No one even asked me if I was broken.
The gate keepers for what is normal
It occurred to me that psychiatrists (and psychologists) have become the gate keepers of what society considers to be normal. They write up manuals with definitions of what is not normal and if you fit within those definitions… you’re diagnosed with something.
They’re also the people you talk to over and over again, sometimes for the rest of your life, in the epic quest to figure out how to make yourself normal. And you never will be normal until they tell you that you are.
Which brings me to my son Cameron. He’ll never be normal. He has PDD-NOS (which, next year, will no longer be called that and will simply be “Autism Spectrum Disorder”) and you have that for life. Because it’s one of the many definitions found in the psychiatrists manuals, he will always fit into that definition and thus be told that he’s not normal.
Growing up autistic
My son has a long life ahead of him with some of the most difficult years yet to come, high school.
The truly ironic part of high school is that when he gets bullied (I say when because the odds are, unfortunately, pretty good), he will be sent to a counsellor or a psychiatrist to help him cope with the anxiety, the depression and the feeling of being an outcast.
The bully? He’ll probably be punished in some form, like a detention or suspension but then will go right back to his bullying ways. Why?
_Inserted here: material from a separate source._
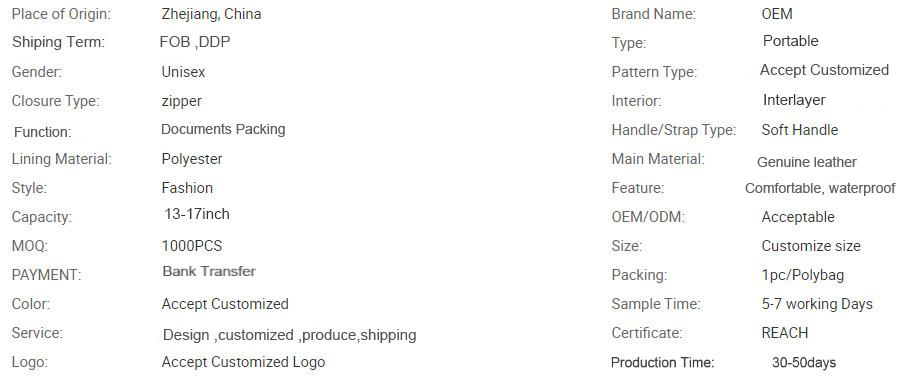Click the 'Genuine leather' material value
Screen dimensions: 904x380
(x=807, y=163)
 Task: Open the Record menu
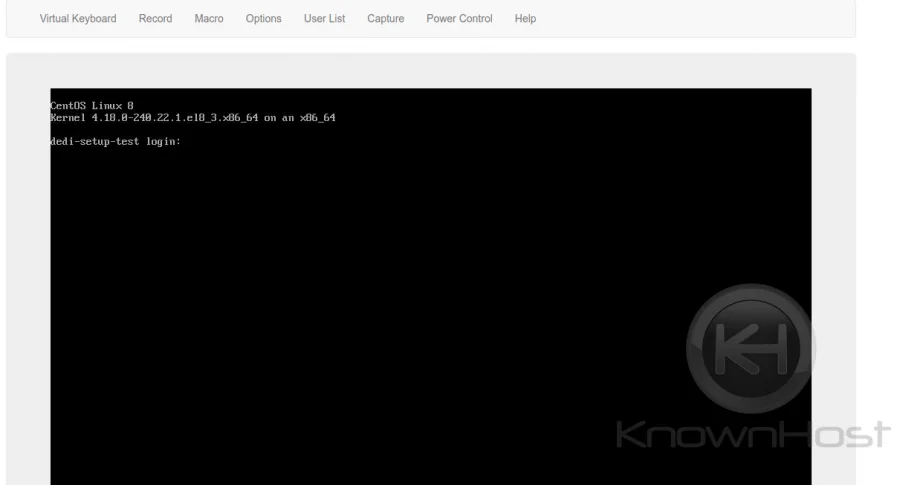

Because bullying is normal.
Yeah, I said it. Bullies, while many are doing great work in trying to stop bullying, are still very much a fact of life. Especially in high school. When ours kids go off to high school, they know just as much as we do that there will be bullies there. Our kids just have to get through it.
“It’ll make them stronger.”
“It’ll toughen them up.”
“We did it. They can do it too.”
How has society gotten to the point where the bully is normal and the autistic kid that’s bullied is the one that needs fixing because he’s not normal?
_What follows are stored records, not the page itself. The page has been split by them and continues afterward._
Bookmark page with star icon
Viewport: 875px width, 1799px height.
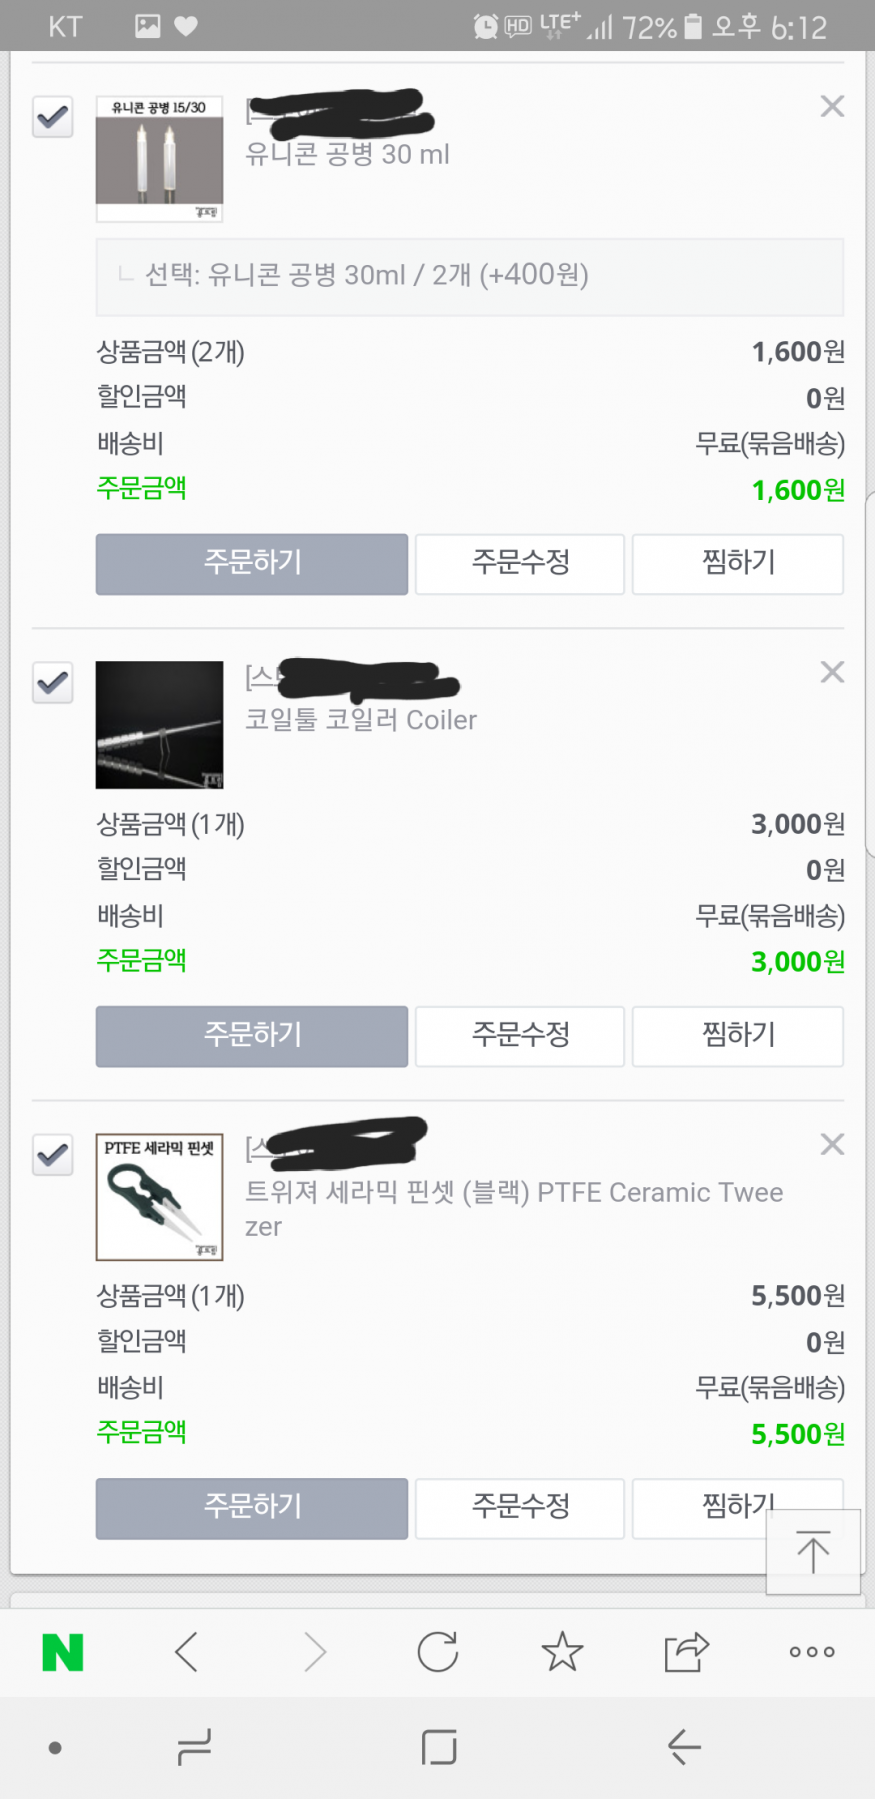pyautogui.click(x=562, y=1652)
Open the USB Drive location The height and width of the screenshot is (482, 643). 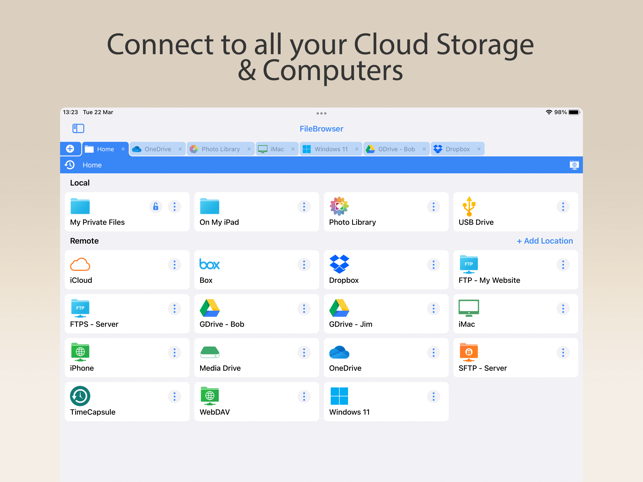[x=515, y=212]
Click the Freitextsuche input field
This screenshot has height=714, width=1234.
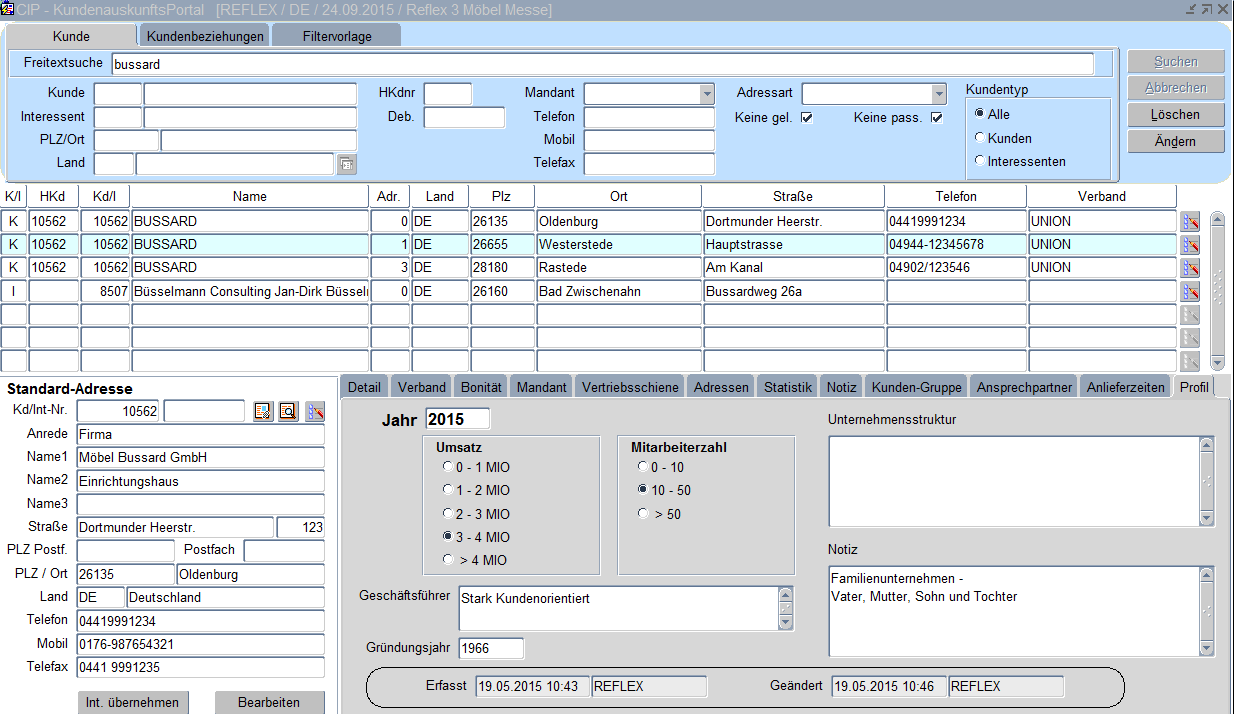click(601, 64)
It gets even worse as we get older. For example, here I am, getting my diagnosis and “fix me” appointments all the while other people I know have, what I consider to be, real issues. I won’t go into specifics but there are people I know that could use some help.
But they’re normal. They don’t have a diagnosis for anything. They just have issues. And everyone has issues, to some degree.
So they would never have someone booking appointments for them like I did.
Today’s world sees the word “insane” as meaning totally bonkers, crazy or all sorts of not making sense. The truth is, the definition actually is “In a state of mind that prevents normal perception, behavior, or social interaction.”
Granted, autism is far more than just “a state of mind” but still, you get the same effect. One could argue that something that “prevents” me from being “normal” classifies me as insane.
My son too.
Which makes me think of an old movie I once watched. The movie itself isn’t very memorable to me but one line in it really stuck with me.
Sane and insane could easily switch places. If the insane were to become the majority, you would find ourself locked in a padded cell wondering what happened to the world.
It always intrigued me, even sort of made me smile. Because it’s quite the interesting notion to think that “normal” is really just what the majority of people are doing.
If most people do this, and you do that, you’re not normal. But tomorrow, if most people did that and you started doing this… you were still not normal.
There’ll likely never be more autistic people than non-autistic people in the world but at 1 in 88 being the most recent numbers out of the US, it still makes me think; if more people had autism, would being autistic be considered normal?
That makes me smile.
I’ll go see the counselor and the psychiatrist. My son will likely have to some day as well. And we’ll do our best to be the best that we can be.
But insanity is only a 51% majority away from being considered sanity.
Normal is just a number away.
You can keep it
I love my son how he is. I love my son for who he is.
And now that my life makes more sense, I love who I am too.
Since getting the diagnosis, I feel like I traded in my sanity. I was instantly put onto the “not normal” radar and had appointments made for me.
But I realize now that having autism doesn’t make you abnormal. It just makes you a different kind of normal. A kind of normal that could easily switch places, if the numbers were right.
If normal means changing my son into someone he’s not, you can keep it.